Luzula comosa, a bulbous rush
An unlikely wildflower, Luzula comosa is a rush, and probably the only rush to grow from a true bulb (layered leaf bases modified for nutrient storage during dormancy) in the state of Oregon, according to the Flora of Oregon. The bulb sits atop a persistent root system, and the plant goes dormant in summer through fall, initiating growth again in winter.

Though I haven't observed this, there is evidence that some of the rushes (Juncaceae) are pollinated by both wind and insects, such as bees, sawflies, syrphid flies, and beetles. Luzula comosa doesn't have very showy florets, so it is doubtful whether they attract any pollinators or not. For those interested, I highly suggest you read the following publication
Huang, S.-Q., Xiong, Y.-Z. & Barrett, S.C.H. (2013). Experimental evidence of insect pollination in Juncaceae, a primarily wind-pollinated family International Journal of Plant Sciences 174:1219–1228.
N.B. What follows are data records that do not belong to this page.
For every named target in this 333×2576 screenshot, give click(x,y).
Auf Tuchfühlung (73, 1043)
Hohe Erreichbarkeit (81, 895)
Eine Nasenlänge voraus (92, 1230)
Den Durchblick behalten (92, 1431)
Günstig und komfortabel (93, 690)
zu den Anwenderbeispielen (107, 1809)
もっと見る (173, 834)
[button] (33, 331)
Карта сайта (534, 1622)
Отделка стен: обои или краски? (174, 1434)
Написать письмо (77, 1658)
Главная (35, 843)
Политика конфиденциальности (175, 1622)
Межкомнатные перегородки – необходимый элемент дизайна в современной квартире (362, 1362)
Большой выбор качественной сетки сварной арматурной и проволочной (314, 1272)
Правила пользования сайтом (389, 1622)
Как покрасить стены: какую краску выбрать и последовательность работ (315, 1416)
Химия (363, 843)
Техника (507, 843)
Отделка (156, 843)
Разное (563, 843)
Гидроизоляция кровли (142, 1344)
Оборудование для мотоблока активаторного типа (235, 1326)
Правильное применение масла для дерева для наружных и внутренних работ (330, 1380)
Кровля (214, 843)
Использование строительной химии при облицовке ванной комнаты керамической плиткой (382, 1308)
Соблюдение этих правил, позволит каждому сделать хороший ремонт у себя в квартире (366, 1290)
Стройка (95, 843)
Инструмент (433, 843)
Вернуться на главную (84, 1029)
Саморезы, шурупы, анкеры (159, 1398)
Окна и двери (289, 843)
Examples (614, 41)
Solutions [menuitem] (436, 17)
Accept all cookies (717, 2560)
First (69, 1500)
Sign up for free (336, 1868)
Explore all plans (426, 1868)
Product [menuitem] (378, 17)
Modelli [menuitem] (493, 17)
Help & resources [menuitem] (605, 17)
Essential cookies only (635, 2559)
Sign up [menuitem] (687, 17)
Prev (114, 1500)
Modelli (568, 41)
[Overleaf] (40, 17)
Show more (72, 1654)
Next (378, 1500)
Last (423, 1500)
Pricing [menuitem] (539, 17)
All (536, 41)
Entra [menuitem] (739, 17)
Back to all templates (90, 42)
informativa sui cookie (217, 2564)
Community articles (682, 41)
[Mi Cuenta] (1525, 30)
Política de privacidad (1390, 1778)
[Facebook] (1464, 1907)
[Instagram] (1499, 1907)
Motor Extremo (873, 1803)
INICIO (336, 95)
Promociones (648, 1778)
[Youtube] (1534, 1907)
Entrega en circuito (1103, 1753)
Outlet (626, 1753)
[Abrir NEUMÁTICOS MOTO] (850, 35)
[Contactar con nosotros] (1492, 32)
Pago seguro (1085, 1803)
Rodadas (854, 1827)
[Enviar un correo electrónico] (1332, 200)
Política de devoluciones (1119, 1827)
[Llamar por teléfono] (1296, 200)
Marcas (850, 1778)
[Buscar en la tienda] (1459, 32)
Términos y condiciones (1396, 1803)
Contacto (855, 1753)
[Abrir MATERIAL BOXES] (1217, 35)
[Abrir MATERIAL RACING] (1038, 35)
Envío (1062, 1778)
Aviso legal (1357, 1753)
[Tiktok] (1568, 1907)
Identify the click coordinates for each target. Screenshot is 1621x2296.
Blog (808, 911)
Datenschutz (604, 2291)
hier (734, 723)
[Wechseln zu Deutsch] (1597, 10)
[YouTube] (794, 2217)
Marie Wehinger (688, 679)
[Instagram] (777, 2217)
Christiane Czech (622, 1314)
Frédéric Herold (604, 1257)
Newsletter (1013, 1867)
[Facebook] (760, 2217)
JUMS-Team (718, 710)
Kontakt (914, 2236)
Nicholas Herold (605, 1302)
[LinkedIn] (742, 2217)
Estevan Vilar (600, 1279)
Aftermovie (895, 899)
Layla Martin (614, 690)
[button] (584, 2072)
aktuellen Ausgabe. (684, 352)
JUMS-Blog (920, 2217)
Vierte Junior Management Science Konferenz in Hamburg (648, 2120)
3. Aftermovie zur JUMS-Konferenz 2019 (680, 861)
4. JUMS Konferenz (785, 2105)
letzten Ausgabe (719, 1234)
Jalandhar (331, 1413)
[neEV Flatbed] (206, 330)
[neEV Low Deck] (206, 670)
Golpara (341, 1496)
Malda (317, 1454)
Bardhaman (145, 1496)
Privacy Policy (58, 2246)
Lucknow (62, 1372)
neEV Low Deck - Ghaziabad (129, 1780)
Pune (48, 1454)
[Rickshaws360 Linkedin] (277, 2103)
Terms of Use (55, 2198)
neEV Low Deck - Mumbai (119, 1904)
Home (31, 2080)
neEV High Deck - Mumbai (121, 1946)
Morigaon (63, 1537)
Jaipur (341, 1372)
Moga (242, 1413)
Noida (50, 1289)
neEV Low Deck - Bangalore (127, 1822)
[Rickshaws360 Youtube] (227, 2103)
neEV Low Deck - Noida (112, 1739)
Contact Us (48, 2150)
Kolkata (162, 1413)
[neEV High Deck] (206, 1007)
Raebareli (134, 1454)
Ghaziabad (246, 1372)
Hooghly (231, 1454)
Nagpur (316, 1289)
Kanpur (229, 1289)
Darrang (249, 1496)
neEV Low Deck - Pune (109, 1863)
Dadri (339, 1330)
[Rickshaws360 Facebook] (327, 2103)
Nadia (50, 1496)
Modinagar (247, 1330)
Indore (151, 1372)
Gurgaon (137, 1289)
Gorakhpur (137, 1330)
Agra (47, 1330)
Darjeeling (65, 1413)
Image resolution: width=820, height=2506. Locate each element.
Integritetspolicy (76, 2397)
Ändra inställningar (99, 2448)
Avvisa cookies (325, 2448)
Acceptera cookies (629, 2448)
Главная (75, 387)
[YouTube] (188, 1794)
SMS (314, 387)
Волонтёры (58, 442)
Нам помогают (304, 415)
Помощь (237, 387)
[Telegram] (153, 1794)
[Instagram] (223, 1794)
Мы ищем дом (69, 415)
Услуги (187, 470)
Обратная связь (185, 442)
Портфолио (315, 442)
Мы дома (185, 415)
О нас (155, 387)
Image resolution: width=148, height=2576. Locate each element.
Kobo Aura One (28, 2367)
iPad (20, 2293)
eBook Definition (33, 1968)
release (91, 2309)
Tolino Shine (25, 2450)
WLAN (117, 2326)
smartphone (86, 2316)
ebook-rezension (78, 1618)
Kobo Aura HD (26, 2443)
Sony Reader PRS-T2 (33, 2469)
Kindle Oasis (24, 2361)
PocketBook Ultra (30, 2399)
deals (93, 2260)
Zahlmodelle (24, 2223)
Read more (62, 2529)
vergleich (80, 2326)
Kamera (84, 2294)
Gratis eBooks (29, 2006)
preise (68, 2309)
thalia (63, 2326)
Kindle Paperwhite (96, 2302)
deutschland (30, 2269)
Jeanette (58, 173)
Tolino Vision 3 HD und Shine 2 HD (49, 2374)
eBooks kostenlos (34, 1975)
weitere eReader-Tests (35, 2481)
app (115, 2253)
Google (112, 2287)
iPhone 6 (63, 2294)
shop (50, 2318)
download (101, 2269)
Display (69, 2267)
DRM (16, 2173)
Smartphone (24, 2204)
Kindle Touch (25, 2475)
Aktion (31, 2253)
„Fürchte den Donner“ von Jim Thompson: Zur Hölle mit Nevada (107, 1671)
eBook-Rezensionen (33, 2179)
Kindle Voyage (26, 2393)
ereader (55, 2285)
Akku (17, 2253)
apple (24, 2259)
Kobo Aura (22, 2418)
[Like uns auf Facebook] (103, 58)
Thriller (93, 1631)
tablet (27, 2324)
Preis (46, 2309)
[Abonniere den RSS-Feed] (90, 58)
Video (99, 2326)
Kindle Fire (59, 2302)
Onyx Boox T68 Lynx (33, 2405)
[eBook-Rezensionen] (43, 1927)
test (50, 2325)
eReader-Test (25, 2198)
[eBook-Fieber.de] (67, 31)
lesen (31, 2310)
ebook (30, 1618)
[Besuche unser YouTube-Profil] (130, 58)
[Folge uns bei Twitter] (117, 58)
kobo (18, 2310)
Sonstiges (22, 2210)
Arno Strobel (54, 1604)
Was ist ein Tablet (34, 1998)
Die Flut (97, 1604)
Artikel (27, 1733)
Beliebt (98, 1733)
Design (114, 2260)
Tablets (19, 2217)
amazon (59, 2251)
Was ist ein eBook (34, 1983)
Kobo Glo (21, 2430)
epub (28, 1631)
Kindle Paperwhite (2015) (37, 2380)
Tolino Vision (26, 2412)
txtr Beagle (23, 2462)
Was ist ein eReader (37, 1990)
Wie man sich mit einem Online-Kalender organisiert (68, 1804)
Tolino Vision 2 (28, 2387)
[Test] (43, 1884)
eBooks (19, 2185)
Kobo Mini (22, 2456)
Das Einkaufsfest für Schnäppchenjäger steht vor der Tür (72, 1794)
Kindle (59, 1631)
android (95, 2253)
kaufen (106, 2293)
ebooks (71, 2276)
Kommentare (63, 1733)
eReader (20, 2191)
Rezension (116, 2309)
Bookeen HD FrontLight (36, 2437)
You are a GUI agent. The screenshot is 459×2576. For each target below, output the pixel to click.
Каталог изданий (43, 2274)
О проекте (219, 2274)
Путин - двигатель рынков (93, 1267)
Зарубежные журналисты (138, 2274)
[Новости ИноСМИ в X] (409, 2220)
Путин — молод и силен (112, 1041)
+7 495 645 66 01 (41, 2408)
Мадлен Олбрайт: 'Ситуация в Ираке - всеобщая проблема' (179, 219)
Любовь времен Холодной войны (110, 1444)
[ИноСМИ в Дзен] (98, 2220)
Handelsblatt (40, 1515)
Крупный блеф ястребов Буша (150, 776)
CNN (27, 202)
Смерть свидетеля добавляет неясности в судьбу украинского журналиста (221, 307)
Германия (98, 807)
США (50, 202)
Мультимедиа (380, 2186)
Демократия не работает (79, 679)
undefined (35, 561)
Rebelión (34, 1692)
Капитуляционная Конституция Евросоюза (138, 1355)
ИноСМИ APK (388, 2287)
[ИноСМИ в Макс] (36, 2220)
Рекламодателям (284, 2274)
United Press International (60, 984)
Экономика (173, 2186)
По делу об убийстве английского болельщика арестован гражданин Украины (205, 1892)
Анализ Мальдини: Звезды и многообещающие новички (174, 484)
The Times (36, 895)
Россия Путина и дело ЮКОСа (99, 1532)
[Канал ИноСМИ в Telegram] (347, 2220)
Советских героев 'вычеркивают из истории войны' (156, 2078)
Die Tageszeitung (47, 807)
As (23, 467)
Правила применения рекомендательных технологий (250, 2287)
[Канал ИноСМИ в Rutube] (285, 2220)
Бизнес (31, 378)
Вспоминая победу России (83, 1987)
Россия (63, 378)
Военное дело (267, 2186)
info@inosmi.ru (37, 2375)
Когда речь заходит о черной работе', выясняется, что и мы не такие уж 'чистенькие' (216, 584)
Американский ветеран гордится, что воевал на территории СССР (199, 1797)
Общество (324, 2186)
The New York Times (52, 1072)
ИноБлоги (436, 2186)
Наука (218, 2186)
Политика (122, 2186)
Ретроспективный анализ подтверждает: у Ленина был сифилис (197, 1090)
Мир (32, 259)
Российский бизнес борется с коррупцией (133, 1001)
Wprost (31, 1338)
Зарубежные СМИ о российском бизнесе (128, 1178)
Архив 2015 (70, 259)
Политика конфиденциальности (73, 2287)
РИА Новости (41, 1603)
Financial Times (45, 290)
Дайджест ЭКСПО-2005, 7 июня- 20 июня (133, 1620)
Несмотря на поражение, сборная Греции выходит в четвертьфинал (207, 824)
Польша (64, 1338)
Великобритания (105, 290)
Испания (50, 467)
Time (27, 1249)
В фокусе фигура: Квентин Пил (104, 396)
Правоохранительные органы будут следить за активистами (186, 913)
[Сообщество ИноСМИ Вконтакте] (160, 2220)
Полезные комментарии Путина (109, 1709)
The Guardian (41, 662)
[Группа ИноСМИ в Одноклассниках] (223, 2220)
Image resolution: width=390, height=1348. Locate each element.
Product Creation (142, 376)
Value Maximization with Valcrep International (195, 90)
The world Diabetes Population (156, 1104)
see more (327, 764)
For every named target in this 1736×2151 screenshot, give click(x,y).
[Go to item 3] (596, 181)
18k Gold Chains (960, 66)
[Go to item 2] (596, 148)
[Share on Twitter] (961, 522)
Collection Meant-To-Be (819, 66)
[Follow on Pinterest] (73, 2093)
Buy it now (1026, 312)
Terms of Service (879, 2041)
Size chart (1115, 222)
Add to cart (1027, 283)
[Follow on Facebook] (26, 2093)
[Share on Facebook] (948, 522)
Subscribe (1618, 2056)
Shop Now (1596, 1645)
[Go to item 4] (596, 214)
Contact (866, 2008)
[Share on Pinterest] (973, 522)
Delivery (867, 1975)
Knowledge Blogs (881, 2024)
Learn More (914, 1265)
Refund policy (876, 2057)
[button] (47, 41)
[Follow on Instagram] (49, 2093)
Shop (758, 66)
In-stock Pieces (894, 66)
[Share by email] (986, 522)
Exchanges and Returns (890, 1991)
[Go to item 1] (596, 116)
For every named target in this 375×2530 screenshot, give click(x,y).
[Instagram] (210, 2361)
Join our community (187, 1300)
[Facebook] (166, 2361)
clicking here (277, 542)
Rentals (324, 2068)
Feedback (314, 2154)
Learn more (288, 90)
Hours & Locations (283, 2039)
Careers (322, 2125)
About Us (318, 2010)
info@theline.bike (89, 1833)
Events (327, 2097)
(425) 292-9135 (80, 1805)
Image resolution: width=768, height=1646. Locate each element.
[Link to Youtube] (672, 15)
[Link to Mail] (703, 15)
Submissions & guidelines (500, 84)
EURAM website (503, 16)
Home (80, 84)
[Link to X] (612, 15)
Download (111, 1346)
This is only the beginning of the year, there will be more to come!


  1. Nice blog entry, I like the photographs. Thank you for posting. I am lucky enough to live in the Mediterranean basin, actually an island. Native Maquis (Chaparral) shrub and forest border my land. On the paths around the village, spring flowers arrive in February, now in April, most have given way to the grasses and sedges. There is not the variation though which you eloquently describe in the Rogue Valley.

  2. Enjoyed all the wonderful pictures and the educational bits about the plants. I am in Siskiyou County CA so share many of these wonders.

  3. i treasure your posts with such valuable information and beautiful pictures! thank you so much!